_PROBLEM DETAILS_. I would like the line with "The height and width of the screenshot is (945, 1060)." and every line after it, down to the end of the entries below, output exactly and without pictures.

_TASK DATA_.

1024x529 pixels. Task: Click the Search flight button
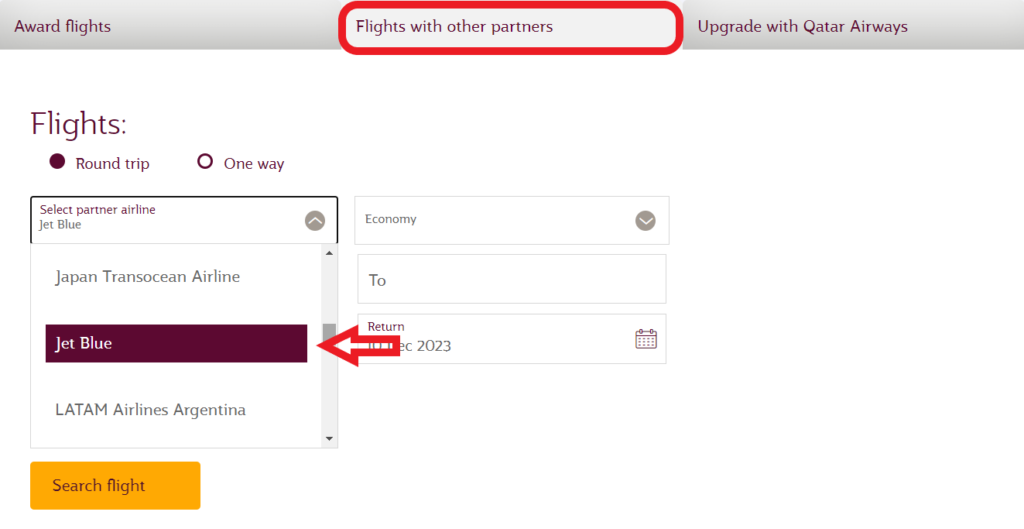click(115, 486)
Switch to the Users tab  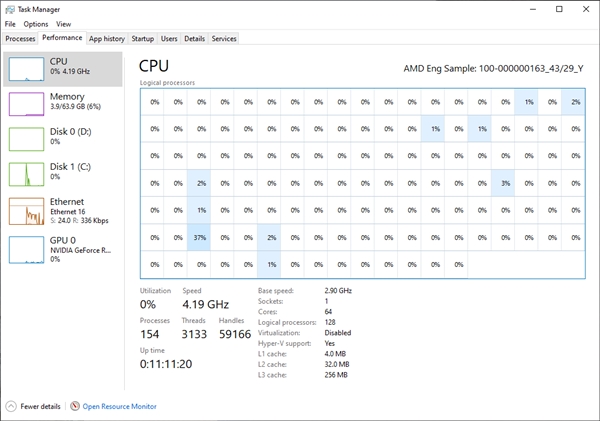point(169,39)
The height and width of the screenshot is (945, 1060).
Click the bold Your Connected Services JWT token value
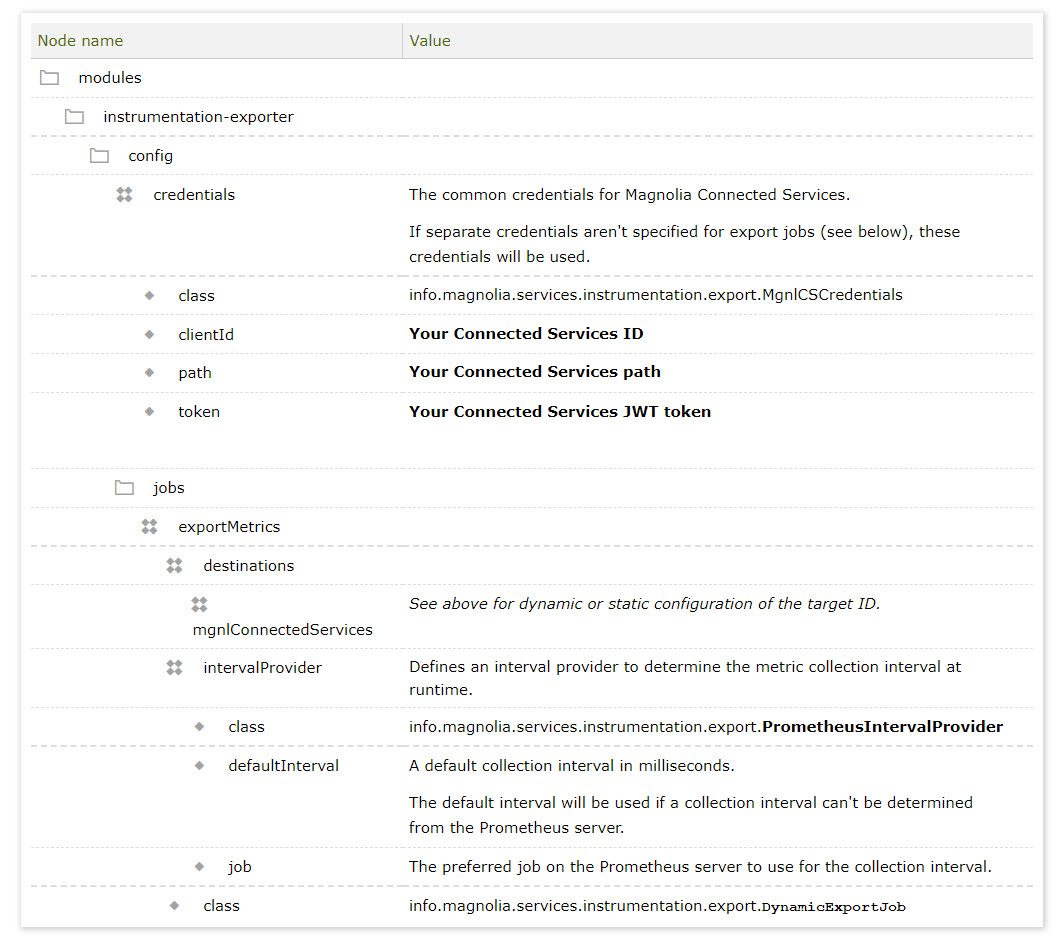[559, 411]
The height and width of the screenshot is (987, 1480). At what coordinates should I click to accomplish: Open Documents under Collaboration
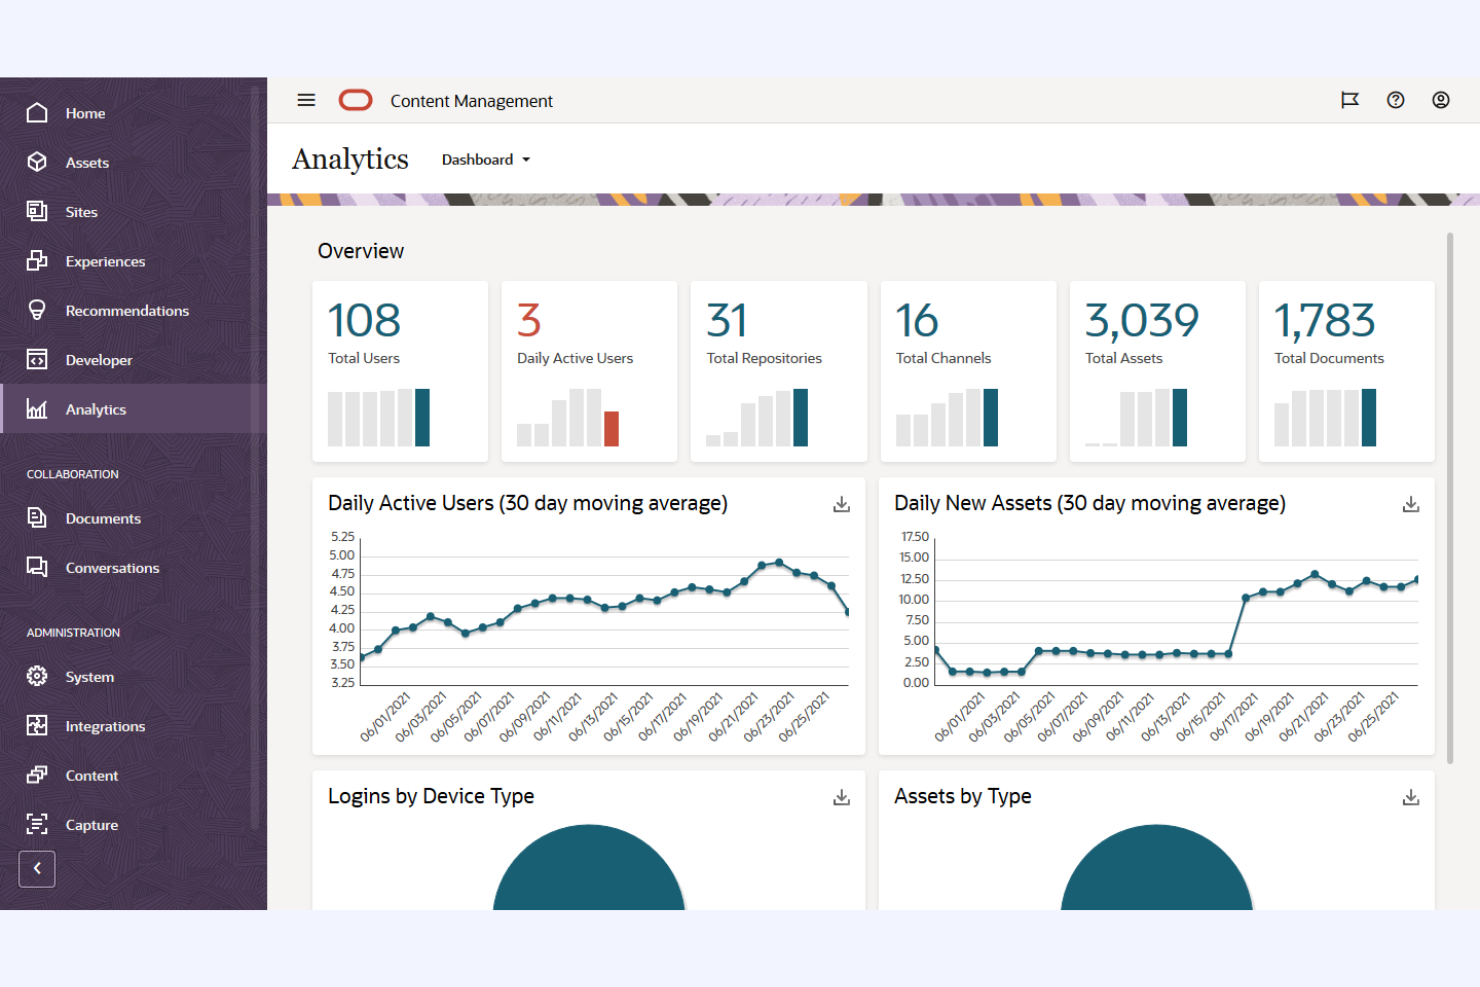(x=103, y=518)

_OUTPUT BELOW_.
The height and width of the screenshot is (945, 1060).
Click the bold Your Connected Services JWT token value
[559, 411]
The height and width of the screenshot is (987, 1480). At what coordinates should I click to accomplish: Open Documents under Collaboration
(x=103, y=518)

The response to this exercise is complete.